Cet exemple n’est pas isolé et illustre un type de situations qui aujourd’hui se multiplient. Il indique une tension croissante dans l’organisation et l’exercice du monopole étatique de la violence légitime. D’un côté, on remarque que la lutte contre la criminalité est susceptible d’être affectée par des logiques qui, dans le passé, étaient réservées à la conduite de la guerre.
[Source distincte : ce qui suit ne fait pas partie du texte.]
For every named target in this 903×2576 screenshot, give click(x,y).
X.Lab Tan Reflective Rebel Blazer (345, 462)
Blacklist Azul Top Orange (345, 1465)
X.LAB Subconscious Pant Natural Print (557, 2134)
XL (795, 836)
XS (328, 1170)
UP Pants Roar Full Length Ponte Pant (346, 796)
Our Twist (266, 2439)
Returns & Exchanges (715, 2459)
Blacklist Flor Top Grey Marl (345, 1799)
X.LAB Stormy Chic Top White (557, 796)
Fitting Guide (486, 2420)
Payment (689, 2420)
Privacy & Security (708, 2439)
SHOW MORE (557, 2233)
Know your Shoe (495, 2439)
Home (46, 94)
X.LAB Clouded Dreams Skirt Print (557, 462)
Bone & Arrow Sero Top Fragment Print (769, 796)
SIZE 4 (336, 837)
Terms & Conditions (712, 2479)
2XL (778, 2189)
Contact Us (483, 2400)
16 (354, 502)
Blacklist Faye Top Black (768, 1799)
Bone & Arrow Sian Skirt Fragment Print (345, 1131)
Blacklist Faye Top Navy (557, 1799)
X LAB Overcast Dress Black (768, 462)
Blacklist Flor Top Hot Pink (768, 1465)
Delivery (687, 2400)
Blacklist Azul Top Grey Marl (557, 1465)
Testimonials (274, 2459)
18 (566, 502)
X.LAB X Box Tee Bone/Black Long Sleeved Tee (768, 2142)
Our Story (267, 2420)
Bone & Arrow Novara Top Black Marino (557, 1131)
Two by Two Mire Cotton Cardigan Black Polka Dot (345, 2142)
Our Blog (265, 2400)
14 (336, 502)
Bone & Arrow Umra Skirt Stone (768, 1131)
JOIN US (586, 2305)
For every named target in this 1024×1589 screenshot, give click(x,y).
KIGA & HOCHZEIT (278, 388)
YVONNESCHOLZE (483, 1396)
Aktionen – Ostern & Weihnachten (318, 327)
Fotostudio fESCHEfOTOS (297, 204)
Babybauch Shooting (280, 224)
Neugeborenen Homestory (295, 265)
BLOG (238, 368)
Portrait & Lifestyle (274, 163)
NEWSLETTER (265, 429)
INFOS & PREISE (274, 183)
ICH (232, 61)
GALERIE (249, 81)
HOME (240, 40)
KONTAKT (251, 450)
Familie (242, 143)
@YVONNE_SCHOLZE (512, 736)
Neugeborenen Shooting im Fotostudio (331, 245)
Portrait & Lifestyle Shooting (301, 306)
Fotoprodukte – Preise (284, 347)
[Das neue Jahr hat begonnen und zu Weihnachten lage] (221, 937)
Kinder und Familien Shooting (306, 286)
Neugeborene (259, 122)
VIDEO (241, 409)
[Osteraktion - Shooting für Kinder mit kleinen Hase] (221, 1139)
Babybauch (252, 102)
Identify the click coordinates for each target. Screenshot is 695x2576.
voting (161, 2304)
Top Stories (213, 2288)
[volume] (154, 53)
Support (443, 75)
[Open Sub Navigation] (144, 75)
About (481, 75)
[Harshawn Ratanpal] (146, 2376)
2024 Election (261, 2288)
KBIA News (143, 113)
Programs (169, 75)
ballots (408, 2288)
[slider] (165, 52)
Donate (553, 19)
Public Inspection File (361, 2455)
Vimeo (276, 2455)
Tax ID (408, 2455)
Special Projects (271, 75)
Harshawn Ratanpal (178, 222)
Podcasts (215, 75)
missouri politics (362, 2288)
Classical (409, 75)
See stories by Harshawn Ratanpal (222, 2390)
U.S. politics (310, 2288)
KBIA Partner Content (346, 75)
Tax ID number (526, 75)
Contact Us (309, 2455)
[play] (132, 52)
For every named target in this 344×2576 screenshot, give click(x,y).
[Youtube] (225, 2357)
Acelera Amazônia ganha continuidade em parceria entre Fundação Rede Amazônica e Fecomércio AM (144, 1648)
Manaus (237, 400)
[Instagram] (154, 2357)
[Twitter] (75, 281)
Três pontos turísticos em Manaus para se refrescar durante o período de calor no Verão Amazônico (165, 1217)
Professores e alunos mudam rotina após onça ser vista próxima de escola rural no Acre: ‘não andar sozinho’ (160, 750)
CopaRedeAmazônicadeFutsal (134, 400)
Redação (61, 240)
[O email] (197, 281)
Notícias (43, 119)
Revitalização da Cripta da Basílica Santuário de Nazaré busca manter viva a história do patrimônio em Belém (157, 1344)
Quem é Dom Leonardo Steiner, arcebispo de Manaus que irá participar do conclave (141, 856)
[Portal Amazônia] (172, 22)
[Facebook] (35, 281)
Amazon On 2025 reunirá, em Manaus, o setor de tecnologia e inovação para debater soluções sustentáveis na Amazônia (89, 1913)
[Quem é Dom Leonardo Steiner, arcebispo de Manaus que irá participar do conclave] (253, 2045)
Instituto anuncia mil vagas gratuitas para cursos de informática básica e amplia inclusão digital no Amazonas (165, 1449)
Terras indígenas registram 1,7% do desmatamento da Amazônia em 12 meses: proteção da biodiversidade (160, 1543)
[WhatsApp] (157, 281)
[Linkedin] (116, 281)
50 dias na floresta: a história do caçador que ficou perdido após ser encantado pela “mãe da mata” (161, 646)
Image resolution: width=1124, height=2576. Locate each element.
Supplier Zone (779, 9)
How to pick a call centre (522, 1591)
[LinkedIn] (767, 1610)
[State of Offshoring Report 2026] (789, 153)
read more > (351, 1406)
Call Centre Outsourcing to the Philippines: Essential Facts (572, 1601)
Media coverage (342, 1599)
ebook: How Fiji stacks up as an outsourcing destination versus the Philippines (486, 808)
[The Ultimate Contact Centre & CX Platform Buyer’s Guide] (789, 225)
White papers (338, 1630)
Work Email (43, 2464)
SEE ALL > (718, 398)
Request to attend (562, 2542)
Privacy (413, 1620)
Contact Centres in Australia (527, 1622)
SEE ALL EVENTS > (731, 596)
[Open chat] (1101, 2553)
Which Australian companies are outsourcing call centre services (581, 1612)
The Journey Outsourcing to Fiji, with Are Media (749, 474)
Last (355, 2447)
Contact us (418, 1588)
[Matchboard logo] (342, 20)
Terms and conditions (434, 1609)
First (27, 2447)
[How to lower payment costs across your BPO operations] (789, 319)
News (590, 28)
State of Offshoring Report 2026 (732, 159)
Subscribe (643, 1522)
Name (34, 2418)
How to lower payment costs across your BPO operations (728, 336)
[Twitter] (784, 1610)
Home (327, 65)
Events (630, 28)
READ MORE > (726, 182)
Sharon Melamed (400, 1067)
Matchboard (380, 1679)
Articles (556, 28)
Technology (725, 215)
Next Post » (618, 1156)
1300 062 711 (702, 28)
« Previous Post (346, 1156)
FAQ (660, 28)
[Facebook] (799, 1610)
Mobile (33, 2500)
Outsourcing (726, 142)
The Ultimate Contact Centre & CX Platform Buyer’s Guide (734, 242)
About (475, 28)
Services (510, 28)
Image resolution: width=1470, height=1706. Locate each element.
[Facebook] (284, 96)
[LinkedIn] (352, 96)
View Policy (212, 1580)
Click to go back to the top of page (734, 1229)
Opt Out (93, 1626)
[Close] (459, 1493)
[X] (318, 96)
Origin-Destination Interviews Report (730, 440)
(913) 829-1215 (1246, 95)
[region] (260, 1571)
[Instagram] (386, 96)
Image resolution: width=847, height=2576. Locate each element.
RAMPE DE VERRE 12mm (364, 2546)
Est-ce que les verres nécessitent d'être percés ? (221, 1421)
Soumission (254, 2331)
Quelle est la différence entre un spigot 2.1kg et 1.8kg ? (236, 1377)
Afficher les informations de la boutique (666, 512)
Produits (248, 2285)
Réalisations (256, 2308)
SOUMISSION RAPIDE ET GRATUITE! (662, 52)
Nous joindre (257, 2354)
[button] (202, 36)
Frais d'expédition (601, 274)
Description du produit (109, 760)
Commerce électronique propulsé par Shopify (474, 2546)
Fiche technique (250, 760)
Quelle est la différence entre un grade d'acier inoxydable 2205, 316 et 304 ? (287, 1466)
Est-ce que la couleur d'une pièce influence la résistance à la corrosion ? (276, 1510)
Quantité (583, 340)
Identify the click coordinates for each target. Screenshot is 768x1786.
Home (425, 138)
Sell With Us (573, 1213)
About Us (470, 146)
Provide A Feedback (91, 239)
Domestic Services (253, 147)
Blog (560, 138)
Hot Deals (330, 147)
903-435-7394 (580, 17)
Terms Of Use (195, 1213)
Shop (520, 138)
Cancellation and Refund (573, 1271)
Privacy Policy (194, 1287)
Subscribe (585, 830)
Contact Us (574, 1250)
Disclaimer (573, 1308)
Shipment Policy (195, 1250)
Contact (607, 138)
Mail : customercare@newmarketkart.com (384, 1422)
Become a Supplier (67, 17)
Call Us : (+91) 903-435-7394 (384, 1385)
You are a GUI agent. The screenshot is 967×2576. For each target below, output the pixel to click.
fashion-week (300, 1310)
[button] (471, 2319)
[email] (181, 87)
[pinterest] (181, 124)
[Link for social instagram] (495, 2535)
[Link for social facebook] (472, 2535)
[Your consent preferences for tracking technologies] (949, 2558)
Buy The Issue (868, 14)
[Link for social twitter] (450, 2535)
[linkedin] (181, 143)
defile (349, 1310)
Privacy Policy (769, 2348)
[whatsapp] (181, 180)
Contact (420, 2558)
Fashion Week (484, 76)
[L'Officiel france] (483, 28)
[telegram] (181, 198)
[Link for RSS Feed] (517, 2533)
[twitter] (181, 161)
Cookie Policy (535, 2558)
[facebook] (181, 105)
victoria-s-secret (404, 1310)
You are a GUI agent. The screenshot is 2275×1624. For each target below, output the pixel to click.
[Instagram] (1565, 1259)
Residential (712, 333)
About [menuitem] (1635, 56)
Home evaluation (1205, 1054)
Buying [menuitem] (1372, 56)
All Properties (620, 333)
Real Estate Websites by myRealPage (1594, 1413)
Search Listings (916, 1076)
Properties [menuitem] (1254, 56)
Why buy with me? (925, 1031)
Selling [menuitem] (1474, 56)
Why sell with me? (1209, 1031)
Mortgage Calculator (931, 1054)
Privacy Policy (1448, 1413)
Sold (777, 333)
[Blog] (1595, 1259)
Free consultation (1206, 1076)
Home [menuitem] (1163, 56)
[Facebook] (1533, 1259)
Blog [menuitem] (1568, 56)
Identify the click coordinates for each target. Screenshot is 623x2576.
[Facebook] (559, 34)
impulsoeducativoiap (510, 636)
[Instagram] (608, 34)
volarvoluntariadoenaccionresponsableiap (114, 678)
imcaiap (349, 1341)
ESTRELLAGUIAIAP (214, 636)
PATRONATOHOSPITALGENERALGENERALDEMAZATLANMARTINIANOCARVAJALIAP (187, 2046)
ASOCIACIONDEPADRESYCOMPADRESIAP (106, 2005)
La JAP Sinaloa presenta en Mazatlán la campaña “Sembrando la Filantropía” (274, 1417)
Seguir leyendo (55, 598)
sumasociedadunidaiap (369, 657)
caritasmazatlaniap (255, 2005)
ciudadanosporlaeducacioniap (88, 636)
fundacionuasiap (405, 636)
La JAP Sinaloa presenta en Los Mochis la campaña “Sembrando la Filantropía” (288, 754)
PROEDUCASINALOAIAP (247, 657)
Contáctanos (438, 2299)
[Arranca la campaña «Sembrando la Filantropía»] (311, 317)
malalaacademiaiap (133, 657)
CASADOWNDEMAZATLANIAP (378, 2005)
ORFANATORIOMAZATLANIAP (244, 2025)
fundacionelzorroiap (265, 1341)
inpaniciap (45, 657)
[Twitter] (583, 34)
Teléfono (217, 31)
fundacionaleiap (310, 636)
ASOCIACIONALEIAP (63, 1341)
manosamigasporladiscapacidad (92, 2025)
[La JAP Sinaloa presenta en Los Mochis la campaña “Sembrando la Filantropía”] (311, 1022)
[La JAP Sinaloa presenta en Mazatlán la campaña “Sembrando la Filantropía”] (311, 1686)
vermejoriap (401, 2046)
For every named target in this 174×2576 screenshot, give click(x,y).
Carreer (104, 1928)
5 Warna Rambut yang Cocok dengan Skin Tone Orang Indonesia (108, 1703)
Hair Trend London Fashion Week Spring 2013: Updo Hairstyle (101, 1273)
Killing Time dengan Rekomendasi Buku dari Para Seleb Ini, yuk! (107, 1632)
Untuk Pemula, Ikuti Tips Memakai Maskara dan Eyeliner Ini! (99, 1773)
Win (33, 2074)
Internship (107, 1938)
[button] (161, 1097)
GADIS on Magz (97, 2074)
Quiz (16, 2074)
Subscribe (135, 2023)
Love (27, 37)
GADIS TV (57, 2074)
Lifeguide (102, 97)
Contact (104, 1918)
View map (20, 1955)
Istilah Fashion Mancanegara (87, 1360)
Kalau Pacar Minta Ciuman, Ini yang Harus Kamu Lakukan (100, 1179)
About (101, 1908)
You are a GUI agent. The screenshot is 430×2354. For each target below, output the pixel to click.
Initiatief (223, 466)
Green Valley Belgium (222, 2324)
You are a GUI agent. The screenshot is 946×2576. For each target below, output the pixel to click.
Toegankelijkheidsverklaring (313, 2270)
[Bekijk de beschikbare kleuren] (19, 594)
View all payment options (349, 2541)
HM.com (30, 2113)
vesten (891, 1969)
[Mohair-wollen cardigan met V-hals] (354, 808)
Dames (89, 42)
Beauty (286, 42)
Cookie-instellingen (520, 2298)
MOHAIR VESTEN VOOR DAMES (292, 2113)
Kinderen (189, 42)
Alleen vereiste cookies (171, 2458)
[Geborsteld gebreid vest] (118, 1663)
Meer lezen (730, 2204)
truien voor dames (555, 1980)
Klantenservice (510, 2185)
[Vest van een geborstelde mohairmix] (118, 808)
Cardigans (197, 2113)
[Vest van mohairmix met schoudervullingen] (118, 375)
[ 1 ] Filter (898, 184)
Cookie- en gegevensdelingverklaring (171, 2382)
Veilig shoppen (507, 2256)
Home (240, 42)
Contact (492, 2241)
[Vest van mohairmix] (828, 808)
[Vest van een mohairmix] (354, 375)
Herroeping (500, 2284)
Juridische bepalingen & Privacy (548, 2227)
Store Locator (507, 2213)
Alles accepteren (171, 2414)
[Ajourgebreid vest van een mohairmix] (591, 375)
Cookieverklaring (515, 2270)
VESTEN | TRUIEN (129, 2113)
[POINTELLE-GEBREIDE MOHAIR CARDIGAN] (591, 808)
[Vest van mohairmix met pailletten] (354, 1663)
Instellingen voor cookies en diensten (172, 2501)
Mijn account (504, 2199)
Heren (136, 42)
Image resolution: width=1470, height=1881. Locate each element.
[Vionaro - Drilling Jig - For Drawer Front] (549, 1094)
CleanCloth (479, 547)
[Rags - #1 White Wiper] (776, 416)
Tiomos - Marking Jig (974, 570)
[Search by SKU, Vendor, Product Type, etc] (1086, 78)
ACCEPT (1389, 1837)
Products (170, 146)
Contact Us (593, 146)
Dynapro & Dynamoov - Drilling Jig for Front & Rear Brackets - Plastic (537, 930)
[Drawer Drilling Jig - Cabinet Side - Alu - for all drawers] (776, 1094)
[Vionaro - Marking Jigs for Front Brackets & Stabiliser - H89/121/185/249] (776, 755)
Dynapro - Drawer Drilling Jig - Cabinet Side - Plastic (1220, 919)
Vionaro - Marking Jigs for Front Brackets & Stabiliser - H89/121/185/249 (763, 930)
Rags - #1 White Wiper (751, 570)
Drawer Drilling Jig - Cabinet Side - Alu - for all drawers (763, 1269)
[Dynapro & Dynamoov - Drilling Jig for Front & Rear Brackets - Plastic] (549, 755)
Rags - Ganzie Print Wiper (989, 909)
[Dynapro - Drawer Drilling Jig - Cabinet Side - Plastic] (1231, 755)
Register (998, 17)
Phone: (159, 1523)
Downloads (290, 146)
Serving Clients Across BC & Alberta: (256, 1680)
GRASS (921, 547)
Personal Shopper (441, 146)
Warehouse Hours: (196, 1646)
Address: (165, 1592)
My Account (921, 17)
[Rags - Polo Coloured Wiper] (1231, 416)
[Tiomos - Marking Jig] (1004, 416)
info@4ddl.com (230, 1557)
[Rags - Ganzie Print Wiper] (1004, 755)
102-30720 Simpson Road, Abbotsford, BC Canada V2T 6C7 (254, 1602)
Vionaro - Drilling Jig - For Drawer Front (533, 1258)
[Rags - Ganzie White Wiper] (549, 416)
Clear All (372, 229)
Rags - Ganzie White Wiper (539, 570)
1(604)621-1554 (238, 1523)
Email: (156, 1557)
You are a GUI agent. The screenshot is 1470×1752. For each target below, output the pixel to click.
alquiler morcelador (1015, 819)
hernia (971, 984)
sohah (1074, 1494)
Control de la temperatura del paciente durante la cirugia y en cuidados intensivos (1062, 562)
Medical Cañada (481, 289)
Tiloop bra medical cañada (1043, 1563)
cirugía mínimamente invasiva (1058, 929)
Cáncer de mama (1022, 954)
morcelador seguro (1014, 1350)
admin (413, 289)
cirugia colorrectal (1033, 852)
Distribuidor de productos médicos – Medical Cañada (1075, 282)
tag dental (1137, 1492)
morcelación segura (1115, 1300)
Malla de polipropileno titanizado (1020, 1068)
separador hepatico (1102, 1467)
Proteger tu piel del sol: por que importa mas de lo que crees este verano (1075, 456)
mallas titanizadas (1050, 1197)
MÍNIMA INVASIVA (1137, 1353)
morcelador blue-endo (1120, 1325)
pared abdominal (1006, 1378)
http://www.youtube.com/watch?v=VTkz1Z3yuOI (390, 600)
La rhétorique de la « guerre contre le terrorisme » en est une manifestation, tout comme les constats inquiets qui voient l’apparition, dans les droits internes, d’un « droit pénal de l’ennemi », asservissant les procédures criminelles à des objectifs antinomiques avec les règles et les garanties qui ont été historiquement associées à l’État de droit88. De l’autre côté, les interventions extérieures des États s’éloignent du format de la guerre interétatique telle qu’il avait été fixé par le droit de la guerre et le droit international humanitaire pour prendre à certains égards la forme d’opérations de « police » et de « justice » transfrontalières (sans toutefois les garanties fournies par l’État de droit)89. C’est le cas même lorsque ces interventions visent des entités qui sont, formellement, des États, mais qui se voient alors réduits, en pratique et de plus en plus souvent également en droit, au statut d’une « entreprise criminelle collective90 ». Le vocabulaire employé en témoigne : on lutte avec les moyens de l’action extérieure contre des « combattants criminels » et contre des « États criminels », on procède à des « extraditions exceptionnelles (extraordinary renditions) » et à des « exécutions extrajudiciaires91 ».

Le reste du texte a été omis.